● **YOUR TASK**
Take the entries below and give them back exactly. Leave out nothing.

Top of TASK DATA

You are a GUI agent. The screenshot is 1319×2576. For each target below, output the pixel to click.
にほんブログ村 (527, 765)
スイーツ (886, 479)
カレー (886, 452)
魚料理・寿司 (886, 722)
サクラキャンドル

Bottom of TASK DATA

● **RESULT OF THIS TASK**
You are a GUI agent. The screenshot is 1319×2576. For each target below, output the pixel to click.
にほんブログ村 (527, 765)
スイーツ (886, 479)
カレー (886, 452)
魚料理・寿司 (886, 722)
サクラキャンドル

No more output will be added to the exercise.